La rédaction de l’article 3 du présent projet de loi issue des travaux de la commission des lois constitue, certes, une évolution très positive. À l’instar du Gouvernement dans le texte initial, la commission a retenu le verbe « organiser », présent dans la Constitution, auquel elle a cependant ajouté « en qualité de chef de file », tandis que la Constitution s’arrête à « organiser ».
Peut-être est-ce le juriste qui s’exprime, madame la ministre,…
M. Jean-Pierre Sueur, président de la commission des lois. Mais c’est très juste !
M. Jacques Mézard. … mais vous rétablissez d’abord la clause de compétence générale, puis vous instituez un chef de file !
Je comprends bien votre intention cachée, je l’ai déjà indiqué très clairement : vous voulez faire plaisir à chaque strate ! Ce n’est toutefois pas la solution la plus simple et efficace, j’en suis tout à fait convaincu. Pour des raisons que nous connaissons tous et que nous avons un peu de mal à exprimer, on en arrive à ce système flou, qui ne provoquera, certes, pas de catastrophe, madame la ministre, car nous sommes des élus locaux et nous avons l’habitude gérer ce genre de choses ! Néanmoins, il s’agit d’une usine à gaz, je le maintiens, d’autant qu’est ajoutée la conférence territoriale de l’action publique. Encore faut-il que cette usine produise effectivement du gaz…
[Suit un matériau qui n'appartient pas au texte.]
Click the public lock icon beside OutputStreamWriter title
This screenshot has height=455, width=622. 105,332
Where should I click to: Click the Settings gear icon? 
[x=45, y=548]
Vous vous acharnez à instaurer un chef de file, alors qu’une collectivité ne peut exercer de tutelle sur une autre et ne peut pas aller au-delà de l’organisation de l’action. En l’espèce, il faut de la concertation, mais si celle-ci échoue, il n’y a pas de solution, et une collectivité dite « de rang supérieur », refusera toute subvention à celle qui ne veut pas la suivre. Telle est la réalité ! (Mlle Sophie Joissains applaudit.)